I want to know the feature importance to my data, so I use permutation_importance. When I get the result, it seems the feature already decoded, and I want to know the name of my feauture using get_features_name_out
. It turns an error 'StandardScaler' object has no attribute 'get_feature_names_out'
. If I tried to interprest manually, I am afraid there is a mistake in order. It should be (3,0,1,2) in order. Smoker, age, bmi, sex .
Here is the code
import numpy as np
import pandas as pd
from sklearn.compose import ColumnTransformer
from sklearn.preprocessing import OneHotEncoder, StandardScaler
from sklearn.neighbors import KNeighborsRegressor
from sklearn.model_selection import train_test_split
from sklearn.inspection import permutation_importance
# Prepare data
X = df[['age', 'bmi', 'sex', 'smoker']]
y = df['charges']
# Define the preprocessor
categorical_transformer = OneHotEncoder(drop='first', sparse=False)
numerical_transformer = StandardScaler()
preprocessor = ColumnTransformer(
transformers=[
('num', numerical_transformer, ['age', 'bmi']),
('cat', categorical_transformer, ['sex', 'smoker'])
]
)
# Preprocess the data
X_preprocessed = preprocessor.fit_transform(X)
# Extract feature names
num_features = numerical_transformer.get_feature_names_out(['age', 'bmi'])
cat_features = categorical_transformer.get_feature_names_out(['sex', 'smoker'])
feature_names = np.concatenate([num_features, cat_features])
# Split the data
X_train, X_test, y_train, y_test = train_test_split(X_preprocessed, y, test_size=0.2, random_state=42)

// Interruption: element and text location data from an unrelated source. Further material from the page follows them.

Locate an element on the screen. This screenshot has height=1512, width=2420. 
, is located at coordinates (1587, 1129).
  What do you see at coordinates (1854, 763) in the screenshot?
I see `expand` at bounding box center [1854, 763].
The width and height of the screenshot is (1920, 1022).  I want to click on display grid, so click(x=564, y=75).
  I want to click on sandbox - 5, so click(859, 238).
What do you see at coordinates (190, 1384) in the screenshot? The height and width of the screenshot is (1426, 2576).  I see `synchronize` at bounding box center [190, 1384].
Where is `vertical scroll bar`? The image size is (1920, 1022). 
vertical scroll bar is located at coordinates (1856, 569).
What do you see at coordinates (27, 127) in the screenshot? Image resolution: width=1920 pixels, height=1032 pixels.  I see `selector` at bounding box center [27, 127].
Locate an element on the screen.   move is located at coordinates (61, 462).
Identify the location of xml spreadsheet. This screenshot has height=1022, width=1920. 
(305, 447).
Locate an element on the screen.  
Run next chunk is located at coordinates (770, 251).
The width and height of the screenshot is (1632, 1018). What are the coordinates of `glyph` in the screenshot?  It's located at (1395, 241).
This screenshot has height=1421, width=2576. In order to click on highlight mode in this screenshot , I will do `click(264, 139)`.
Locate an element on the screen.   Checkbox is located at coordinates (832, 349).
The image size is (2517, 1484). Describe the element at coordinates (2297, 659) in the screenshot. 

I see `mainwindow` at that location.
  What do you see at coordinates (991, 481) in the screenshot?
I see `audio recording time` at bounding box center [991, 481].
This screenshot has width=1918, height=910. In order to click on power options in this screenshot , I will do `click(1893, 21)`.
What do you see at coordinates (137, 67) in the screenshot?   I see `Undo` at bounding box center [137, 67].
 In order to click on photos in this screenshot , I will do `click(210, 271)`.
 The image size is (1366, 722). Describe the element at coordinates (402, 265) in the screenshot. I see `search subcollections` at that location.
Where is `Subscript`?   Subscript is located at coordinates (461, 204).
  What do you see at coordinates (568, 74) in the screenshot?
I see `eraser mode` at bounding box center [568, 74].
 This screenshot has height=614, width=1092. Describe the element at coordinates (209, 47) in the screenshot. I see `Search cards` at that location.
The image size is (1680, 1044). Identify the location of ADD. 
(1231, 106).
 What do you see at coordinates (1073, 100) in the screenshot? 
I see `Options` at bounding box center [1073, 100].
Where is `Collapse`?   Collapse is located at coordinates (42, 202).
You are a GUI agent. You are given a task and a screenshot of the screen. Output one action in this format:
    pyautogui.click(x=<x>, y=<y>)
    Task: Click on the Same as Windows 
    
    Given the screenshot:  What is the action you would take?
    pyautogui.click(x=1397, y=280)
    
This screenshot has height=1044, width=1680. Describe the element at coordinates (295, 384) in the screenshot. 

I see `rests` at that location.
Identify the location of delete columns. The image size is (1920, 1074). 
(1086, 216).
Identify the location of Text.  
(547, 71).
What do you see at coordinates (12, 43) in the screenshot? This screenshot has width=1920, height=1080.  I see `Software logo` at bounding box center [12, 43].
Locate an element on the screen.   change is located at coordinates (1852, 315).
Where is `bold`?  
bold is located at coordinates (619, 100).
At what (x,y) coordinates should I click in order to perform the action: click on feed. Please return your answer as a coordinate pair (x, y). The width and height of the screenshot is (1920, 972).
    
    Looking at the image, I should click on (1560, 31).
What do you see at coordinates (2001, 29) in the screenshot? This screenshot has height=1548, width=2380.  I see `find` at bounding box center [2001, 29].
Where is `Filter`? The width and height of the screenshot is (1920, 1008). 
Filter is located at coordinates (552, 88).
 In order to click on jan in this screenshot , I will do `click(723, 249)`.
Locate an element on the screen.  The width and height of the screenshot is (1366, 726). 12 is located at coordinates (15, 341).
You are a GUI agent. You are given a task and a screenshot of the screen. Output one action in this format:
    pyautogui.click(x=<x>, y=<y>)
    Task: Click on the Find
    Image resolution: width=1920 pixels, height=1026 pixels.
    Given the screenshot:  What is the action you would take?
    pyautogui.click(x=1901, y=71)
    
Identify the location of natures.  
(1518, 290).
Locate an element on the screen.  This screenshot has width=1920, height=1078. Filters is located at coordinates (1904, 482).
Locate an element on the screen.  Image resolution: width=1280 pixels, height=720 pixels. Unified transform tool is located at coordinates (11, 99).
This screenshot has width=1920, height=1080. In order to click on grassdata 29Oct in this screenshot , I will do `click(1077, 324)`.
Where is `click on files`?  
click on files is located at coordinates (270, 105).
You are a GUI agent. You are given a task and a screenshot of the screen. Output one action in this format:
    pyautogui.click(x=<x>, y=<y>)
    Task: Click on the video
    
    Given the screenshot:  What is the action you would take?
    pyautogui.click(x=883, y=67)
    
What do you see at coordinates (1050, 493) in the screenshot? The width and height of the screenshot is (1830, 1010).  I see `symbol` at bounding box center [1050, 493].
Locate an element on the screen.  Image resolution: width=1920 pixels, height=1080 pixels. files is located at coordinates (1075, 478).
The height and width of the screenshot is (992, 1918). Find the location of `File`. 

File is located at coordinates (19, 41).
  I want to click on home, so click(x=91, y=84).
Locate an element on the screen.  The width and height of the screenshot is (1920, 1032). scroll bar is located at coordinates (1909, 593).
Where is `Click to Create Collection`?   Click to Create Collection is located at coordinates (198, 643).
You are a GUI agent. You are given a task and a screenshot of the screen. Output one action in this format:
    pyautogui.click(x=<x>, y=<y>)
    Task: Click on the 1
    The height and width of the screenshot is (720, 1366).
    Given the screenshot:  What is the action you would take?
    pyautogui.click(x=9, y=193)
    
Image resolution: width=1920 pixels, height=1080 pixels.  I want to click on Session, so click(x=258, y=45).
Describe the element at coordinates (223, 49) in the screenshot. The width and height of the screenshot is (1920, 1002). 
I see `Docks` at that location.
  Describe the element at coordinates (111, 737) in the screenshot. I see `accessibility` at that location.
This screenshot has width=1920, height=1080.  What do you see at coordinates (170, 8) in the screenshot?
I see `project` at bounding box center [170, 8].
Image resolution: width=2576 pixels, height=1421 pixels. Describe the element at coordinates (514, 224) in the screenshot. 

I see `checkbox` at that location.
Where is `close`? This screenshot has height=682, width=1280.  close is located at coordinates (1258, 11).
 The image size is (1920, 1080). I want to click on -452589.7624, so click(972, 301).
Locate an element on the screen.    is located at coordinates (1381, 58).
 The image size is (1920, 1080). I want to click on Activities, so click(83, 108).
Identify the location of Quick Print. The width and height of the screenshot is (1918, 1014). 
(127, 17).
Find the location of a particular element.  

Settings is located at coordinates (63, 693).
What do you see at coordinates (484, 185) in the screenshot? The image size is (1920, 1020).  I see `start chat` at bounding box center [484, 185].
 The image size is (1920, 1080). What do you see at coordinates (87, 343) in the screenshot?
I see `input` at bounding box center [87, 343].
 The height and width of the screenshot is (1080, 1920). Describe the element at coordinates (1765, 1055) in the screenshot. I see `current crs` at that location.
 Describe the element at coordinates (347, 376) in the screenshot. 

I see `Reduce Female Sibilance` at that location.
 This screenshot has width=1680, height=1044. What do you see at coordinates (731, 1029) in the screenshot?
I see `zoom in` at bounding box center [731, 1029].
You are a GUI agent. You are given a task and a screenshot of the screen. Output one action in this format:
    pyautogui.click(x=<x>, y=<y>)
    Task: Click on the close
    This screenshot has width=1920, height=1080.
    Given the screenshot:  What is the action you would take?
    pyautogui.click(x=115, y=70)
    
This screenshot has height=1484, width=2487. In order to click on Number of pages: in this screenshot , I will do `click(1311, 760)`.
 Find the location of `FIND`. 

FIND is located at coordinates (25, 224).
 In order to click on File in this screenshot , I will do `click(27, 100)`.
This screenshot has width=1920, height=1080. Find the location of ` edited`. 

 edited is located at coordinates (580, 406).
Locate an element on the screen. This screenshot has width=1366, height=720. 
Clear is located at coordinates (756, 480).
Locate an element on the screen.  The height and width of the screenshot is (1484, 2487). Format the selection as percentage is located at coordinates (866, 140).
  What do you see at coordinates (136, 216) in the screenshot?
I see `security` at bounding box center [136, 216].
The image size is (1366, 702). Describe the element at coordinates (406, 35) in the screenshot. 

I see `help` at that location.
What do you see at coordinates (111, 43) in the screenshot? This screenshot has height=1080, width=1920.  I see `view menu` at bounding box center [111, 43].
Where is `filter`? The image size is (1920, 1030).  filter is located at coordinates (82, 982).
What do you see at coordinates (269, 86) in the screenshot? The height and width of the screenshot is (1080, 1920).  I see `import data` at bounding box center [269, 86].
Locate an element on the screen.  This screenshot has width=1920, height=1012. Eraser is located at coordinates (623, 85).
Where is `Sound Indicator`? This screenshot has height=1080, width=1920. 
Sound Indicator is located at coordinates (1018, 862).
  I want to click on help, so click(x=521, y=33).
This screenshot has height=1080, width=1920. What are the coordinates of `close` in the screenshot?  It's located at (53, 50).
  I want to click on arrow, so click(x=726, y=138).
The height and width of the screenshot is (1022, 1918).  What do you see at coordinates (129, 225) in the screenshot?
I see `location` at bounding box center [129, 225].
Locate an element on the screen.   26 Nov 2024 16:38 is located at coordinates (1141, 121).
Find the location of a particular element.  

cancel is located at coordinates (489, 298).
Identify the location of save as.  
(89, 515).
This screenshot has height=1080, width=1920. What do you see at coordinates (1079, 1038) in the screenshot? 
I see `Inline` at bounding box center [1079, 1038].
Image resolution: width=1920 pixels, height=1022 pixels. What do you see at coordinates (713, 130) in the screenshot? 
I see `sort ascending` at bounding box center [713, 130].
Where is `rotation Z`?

# Train KNeighborsRegressor
knn_regressor = KNeighborsRegressor()
reg_model = knn_regressor.fit(X_train, y_train)
# Evaluate feature importance using permutation importance
results = permutation_importance(knn_regressor, X_test, y_test, n_repeats=10, random_state=42, scoring='neg_mean_squared_error')
# Display feature importances with names
for i, importance in enumerate(results.importances_mean):
print(f"Feature '{feature_names[i]}': Importance: {importance}")
sorted_indices = np.argsort(results.importances_mean)
for i in sorted_indices[::-1]:
print(f"Feature '{feature_names[i]}', Importance: {results.importances_mean[i]}")
I want to know the names of feature back.